===== Record extracts
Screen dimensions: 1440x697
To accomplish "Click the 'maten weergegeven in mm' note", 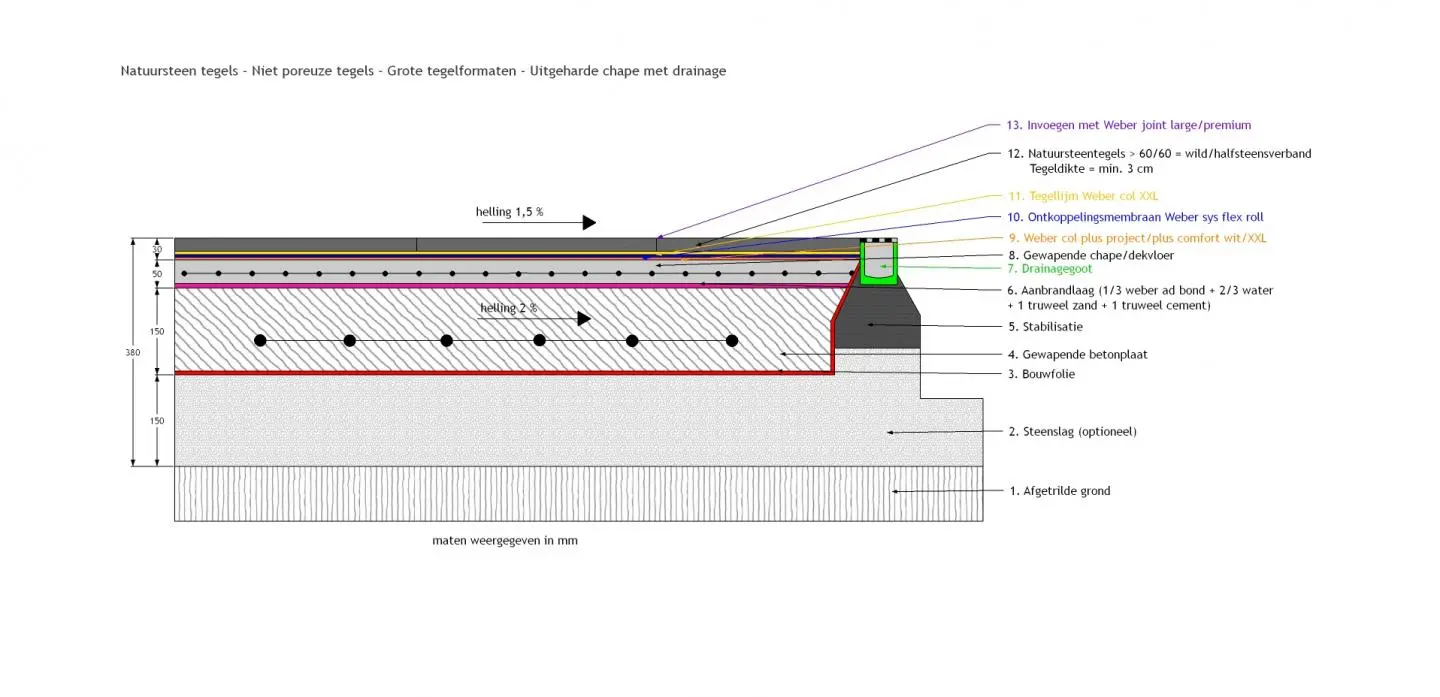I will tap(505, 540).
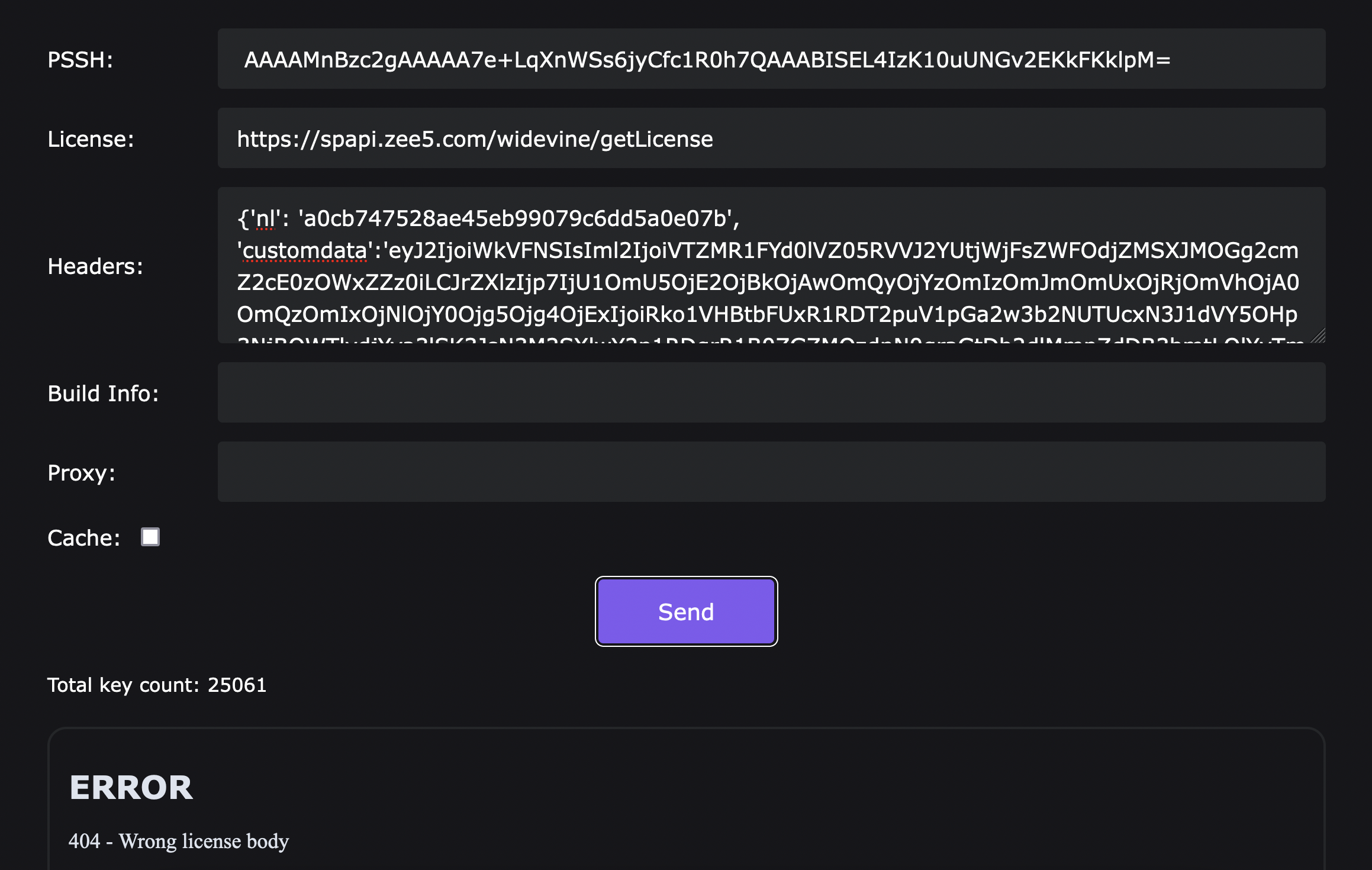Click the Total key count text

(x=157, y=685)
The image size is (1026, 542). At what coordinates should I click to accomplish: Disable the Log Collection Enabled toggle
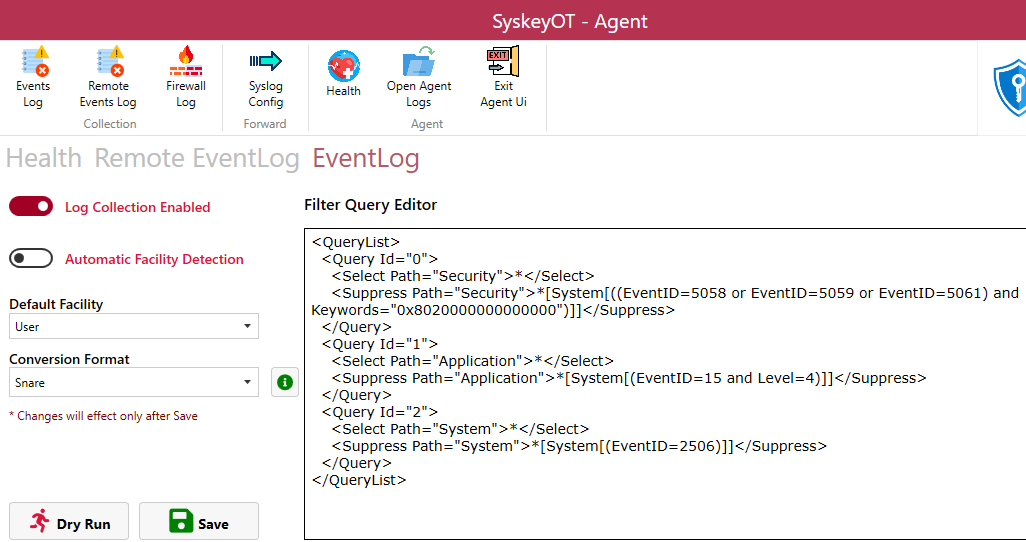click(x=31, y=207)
==========
* _Task objective_
An exact copy of the lines from the one with "The image size" through the end of the records: produce that and nothing more, leaving out the pictures.

* _Completed exercise_
The image size is (1026, 542). At what coordinates should I click to accomplish: Disable the Log Collection Enabled toggle
click(x=31, y=207)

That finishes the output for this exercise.